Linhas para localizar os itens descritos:
============================================================
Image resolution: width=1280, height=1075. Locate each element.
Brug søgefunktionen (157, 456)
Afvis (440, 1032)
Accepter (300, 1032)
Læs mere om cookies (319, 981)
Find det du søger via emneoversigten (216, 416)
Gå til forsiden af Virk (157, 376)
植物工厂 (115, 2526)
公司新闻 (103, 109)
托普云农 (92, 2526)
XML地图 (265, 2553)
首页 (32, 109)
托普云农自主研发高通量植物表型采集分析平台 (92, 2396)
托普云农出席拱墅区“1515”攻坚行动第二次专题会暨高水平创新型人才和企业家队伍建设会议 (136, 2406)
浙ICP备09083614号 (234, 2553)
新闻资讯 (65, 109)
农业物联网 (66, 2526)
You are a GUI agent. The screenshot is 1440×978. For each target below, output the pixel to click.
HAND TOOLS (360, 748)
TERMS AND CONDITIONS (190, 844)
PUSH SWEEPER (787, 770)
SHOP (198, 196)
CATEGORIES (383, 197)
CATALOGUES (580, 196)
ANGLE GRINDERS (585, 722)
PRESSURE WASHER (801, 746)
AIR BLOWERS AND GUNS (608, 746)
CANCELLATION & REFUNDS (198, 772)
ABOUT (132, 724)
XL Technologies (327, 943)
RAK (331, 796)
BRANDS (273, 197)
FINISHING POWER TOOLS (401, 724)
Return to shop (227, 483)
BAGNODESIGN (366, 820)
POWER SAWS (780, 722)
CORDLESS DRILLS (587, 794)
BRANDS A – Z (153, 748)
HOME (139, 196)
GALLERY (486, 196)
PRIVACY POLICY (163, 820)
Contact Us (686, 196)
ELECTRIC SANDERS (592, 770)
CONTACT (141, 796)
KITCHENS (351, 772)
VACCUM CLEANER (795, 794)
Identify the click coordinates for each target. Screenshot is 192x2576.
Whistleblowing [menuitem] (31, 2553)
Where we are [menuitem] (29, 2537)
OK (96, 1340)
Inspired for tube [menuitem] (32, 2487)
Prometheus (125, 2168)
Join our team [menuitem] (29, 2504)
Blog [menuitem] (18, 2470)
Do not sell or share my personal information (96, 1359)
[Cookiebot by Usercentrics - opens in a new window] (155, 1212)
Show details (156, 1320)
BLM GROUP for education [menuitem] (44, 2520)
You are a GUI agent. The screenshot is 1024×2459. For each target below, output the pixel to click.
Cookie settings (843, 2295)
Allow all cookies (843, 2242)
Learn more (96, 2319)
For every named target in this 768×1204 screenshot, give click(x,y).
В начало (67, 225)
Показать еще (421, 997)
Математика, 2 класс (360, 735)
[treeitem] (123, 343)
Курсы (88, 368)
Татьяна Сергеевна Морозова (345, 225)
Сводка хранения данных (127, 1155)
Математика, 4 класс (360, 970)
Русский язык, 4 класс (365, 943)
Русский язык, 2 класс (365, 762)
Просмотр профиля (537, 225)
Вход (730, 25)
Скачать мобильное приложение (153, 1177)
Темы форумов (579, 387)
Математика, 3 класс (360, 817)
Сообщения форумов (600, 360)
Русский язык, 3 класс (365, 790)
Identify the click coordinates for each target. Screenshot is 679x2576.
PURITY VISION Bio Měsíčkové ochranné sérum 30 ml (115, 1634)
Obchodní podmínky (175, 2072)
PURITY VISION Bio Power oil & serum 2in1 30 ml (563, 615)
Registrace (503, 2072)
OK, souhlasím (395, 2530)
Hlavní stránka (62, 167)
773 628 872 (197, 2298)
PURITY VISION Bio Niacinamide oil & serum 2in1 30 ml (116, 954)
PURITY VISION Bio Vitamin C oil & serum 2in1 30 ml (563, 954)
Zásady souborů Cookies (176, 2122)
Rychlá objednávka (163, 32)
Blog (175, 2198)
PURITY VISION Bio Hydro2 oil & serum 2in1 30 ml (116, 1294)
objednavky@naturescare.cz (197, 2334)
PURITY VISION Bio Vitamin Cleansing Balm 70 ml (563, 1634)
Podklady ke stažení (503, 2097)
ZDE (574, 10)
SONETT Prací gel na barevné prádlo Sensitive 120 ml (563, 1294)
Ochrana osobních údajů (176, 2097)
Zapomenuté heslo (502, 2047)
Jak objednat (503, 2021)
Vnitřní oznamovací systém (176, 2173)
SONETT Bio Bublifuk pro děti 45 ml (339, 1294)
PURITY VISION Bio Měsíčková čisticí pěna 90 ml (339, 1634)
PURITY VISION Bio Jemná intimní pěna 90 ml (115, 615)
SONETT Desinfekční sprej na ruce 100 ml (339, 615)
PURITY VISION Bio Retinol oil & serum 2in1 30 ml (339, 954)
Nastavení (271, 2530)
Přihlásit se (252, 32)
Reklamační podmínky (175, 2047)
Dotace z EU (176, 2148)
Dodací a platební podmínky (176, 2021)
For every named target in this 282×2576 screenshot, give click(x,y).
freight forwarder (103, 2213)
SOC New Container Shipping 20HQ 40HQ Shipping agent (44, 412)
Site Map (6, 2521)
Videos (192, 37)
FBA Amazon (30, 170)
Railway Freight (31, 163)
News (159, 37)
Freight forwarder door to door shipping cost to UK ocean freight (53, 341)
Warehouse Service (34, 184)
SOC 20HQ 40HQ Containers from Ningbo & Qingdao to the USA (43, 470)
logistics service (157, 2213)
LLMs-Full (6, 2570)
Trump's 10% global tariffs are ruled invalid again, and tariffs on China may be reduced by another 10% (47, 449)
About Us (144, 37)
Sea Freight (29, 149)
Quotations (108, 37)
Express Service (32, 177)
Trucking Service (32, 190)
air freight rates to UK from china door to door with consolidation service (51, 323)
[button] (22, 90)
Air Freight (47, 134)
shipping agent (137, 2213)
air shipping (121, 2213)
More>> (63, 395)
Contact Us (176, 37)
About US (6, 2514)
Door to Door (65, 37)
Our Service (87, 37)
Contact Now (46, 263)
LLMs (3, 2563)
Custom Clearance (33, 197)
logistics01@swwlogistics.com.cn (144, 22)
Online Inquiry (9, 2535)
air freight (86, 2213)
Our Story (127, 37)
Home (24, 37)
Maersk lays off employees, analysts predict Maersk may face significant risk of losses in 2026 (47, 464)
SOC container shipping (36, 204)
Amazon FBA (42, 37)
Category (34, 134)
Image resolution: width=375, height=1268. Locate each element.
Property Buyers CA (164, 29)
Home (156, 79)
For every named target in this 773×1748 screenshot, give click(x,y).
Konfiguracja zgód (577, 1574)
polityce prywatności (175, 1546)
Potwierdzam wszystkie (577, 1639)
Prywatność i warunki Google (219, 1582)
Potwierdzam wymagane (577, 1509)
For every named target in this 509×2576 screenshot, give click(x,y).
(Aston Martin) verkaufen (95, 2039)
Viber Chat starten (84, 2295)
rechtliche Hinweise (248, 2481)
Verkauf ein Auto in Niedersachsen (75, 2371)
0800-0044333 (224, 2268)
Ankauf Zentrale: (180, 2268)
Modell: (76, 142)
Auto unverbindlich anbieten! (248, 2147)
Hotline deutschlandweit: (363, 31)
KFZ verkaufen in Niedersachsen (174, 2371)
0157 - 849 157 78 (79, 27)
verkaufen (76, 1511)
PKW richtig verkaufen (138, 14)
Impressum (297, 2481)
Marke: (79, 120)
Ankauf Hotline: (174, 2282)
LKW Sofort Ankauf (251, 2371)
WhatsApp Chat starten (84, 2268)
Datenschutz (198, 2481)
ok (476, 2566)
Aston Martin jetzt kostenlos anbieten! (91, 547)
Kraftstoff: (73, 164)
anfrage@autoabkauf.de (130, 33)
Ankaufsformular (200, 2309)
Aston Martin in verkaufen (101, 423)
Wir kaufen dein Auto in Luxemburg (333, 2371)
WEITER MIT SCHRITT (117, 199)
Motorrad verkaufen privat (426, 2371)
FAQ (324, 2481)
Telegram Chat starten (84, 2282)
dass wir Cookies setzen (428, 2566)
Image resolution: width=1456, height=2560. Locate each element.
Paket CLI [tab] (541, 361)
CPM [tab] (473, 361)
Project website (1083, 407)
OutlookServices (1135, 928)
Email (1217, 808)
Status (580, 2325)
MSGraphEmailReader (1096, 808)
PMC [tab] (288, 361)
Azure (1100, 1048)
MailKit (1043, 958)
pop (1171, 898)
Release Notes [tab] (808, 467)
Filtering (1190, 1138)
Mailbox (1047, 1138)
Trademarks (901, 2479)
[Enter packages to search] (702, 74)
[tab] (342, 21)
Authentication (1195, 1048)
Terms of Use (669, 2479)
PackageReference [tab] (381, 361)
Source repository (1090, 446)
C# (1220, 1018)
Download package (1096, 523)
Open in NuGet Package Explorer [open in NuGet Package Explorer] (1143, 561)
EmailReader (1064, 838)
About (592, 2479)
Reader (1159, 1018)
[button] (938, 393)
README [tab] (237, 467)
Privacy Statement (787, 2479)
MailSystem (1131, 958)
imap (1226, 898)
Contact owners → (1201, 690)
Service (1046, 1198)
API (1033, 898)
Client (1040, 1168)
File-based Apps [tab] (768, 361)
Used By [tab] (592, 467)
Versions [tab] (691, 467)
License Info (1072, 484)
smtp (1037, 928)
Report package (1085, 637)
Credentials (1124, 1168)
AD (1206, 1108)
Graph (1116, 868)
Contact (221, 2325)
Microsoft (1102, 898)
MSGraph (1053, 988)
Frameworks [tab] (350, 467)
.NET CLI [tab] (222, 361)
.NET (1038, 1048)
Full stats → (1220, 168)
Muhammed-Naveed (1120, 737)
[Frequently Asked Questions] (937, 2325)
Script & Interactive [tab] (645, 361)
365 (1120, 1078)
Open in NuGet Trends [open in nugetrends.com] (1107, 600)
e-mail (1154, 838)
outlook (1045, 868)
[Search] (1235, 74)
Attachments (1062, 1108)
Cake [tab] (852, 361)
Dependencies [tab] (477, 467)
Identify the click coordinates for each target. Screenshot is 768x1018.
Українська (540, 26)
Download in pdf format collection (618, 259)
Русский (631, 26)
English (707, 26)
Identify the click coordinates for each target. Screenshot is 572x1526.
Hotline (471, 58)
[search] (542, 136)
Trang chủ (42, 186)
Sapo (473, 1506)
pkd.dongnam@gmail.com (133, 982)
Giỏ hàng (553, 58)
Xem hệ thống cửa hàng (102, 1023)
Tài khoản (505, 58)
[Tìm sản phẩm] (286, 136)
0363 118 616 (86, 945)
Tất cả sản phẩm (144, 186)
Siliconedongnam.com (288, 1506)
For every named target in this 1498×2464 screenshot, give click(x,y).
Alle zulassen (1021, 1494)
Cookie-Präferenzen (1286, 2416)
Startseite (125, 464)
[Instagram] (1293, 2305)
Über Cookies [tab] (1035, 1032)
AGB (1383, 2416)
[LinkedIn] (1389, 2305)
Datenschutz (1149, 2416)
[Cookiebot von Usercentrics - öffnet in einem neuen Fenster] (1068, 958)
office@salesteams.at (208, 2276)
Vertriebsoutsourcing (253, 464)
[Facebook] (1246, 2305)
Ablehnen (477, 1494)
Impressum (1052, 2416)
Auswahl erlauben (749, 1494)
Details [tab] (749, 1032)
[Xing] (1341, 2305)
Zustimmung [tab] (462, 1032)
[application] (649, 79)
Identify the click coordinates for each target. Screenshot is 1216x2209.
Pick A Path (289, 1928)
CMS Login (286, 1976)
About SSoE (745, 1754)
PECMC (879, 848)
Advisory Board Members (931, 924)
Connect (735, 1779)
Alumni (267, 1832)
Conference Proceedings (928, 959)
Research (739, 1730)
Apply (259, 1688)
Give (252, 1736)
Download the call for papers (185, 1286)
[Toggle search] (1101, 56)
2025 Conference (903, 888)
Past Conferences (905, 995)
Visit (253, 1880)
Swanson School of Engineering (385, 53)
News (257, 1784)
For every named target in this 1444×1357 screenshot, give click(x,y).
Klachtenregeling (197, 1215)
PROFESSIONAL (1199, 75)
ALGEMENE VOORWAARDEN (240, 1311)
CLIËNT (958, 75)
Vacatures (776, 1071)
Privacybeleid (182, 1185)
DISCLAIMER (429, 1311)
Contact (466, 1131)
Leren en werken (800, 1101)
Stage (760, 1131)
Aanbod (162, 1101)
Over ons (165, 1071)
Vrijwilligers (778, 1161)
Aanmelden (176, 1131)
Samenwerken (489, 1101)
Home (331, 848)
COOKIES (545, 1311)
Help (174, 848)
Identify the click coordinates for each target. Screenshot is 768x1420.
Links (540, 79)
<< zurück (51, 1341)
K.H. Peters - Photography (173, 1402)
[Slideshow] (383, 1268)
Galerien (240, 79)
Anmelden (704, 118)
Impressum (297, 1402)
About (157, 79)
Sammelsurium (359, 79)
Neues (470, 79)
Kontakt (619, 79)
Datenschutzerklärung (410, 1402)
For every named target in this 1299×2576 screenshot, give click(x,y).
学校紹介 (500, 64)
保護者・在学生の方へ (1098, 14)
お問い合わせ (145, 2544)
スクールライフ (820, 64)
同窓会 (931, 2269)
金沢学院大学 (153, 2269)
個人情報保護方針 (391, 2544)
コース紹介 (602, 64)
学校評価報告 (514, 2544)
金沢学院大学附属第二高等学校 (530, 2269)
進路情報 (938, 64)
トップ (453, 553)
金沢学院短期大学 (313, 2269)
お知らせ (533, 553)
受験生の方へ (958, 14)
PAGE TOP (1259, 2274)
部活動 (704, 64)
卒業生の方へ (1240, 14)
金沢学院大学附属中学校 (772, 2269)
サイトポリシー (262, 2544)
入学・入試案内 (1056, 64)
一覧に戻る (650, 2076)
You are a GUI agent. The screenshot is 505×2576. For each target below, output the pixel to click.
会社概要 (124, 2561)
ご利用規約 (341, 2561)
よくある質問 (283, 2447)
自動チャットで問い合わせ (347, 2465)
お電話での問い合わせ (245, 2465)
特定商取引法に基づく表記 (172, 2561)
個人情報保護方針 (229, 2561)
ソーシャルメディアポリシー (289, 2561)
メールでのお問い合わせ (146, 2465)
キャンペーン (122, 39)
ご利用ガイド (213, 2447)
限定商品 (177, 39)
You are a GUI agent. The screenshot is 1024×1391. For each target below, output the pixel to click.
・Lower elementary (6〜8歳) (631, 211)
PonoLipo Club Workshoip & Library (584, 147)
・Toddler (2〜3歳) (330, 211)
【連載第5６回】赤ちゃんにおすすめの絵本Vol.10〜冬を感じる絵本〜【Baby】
============================================================
_Descrição da tarefa_:
Por favor, transforme em tabela Markdown as linhas, começando pela que contém "ABOUT (132, 724)" e parando depois da que contém "Obchodní podmínky (175, 2072)". Use as colunas Nº, com o número de cada linha, e Linha, e deixe de fora as linhas em branco.

_Resultado da tarefa_:
| Nº | Linha |
|---|---|
| 1 | ABOUT (132, 724) |
| 2 | XL Technologies (327, 943) |
| 3 | RAK (331, 796) |
| 4 | BRANDS (273, 197) |
| 5 | FINISHING POWER TOOLS (401, 724) |
| 6 | Return to shop (227, 483) |
| 7 | BAGNODESIGN (366, 820) |
| 8 | POWER SAWS (780, 722) |
| 9 | CORDLESS DRILLS (587, 794) |
| 10 | BRANDS A – Z (153, 748) |
| 11 | HOME (139, 196) |
| 12 | GALLERY (486, 196) |
| 13 | PRIVACY POLICY (163, 820) |
| 14 | Contact Us (686, 196) |
| 15 | ELECTRIC SANDERS (592, 770) |
| 16 | CONTACT (141, 796) |
| 17 | KITCHENS (351, 772) |
| 18 | VACCUM CLEANER (795, 794) |
| 19 | Identify the click coordinates for each target. Screenshot is 192x2576. |
| 20 | Whistleblowing [menuitem] (31, 2553) |
| 21 | Where we are [menuitem] (29, 2537) |
| 22 | OK (96, 1340) |
| 23 | Inspired for tube [menuitem] (32, 2487) |
| 24 | Prometheus (125, 2168) |
| 25 | Join our team [menuitem] (29, 2504) |
| 26 | Blog [menuitem] (18, 2470) |
| 27 | Do not sell or share my personal information (96, 1359) |
| 28 | [Cookiebot by Usercentrics - opens in a new window] (155, 1212) |
| 29 | Show details (156, 1320) |
| 30 | BLM GROUP for education [menuitem] (44, 2520) |
| 31 | You are a GUI agent. The screenshot is 1024×2459. For each target below, output the pixel to click. |
| 32 | Cookie settings (843, 2295) |
| 33 | Allow all cookies (843, 2242) |
| 34 | Learn more (96, 2319) |
| 35 | For every named target in this 768×1204 screenshot, give click(x,y). |
| 36 | В начало (67, 225) |
| 37 | Показать еще (421, 997) |
| 38 | Математика, 2 класс (360, 735) |
| 39 | [treeitem] (123, 343) |
| 40 | Курсы (88, 368) |
| 41 | Татьяна Сергеевна Морозова (345, 225) |
| 42 | Сводка хранения данных (127, 1155) |
| 43 | Математика, 4 класс (360, 970) |
| 44 | Русский язык, 4 класс (365, 943) |
| 45 | Русский язык, 2 класс (365, 762) |
| 46 | Просмотр профиля (537, 225) |
| 47 | Вход (730, 25) |
| 48 | Скачать мобильное приложение (153, 1177) |
| 49 | Темы форумов (579, 387) |
| 50 | Математика, 3 класс (360, 817) |
| 51 | Сообщения форумов (600, 360) |
| 52 | Русский язык, 3 класс (365, 790) |
| 53 | Identify the click coordinates for each target. Screenshot is 679x2576. |
| 54 | PURITY VISION Bio Měsíčkové ochranné sérum 30 ml (115, 1634) |
| 55 | Obchodní podmínky (175, 2072) |